Fig. 2. Signalling pathways downstream of cGAS and of endosomal TLRs.

Binding to double-stranded DNA induces dimerization of cyclic GMP–AMP synthase (cGAS), which, in turn, leads to the synthesis of the second messenger 2′,3′-cyclic GMP–AMP (cGAMP). cGAMP binds with high affinity to stimulator of interferon genes (STING) leading to STING oligomerization and exit from the endoplasmic reticulum (ER); coatomer protein (COP) complexes facilitate the transport of STING. In the ER–Golgi intermediate compartment (ERGIC), STING recruits serine/threonine-protein kinase TBK1. The transcription factor interferon regulatory factor 3 (IRF3), which is a key TBK1 substrate, enters the nucleus following phosphorylation and promotes the transcription of IFNβ. Oligomerization of STING also enables activation of the inhibitor of nuclear factor-κB (NF-κB) kinase (IKK) complex, which promotes activation of the NF-κB transcription factor. NF-κB translocates to the nucleus where it promotes transcription of inflammatory cytokines tumour necrosis factor (TNF), IL-6 and IL-1β. By contrast, endosomal Toll-like receptors (TLRs) use the MyD88 or TRIF to generate platforms for downstream signal transduction. The DNA sensor TLR9 and the single-stranded RNA sensors, TLRs 7 and 8, activate IRF5 and IRF7 via Myd88 and IL-1 receptor-associated kinase 4 (IRAK4), which results in the synthesis of IFNα. The double-stranded RNA sensor TLR3, engages the TRIF platform, which leads to the activation of TBK1 and IKK, leading to IFNβ transcription.
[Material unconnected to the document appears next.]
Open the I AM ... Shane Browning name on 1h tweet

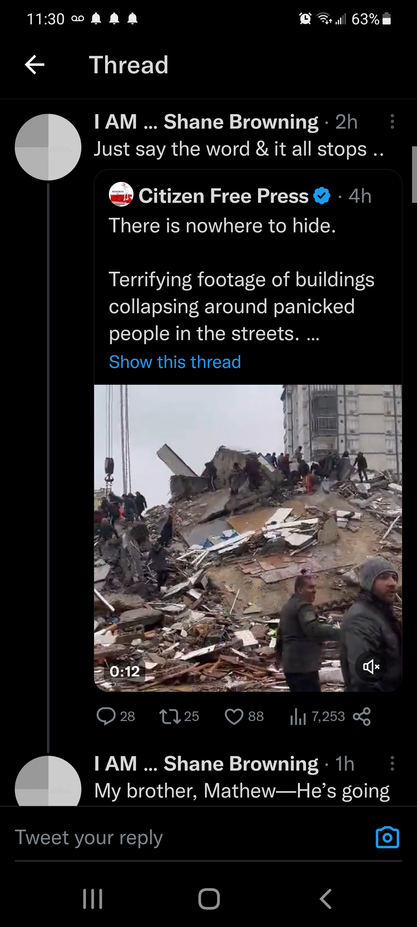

In non-classical pathway activation (dashed arrows), activated STING molecules on the ERGIC can bind to microtubule-associated protein 1 light chain 3 (MAP1LC3; also known as LC3) on the phagophore, which leads to STING degradation through autophagy. Moreover, STING activation in the ER might lead to PKR-like ER kinase (PERK) activation and subsequent cell senescence or fibrosis.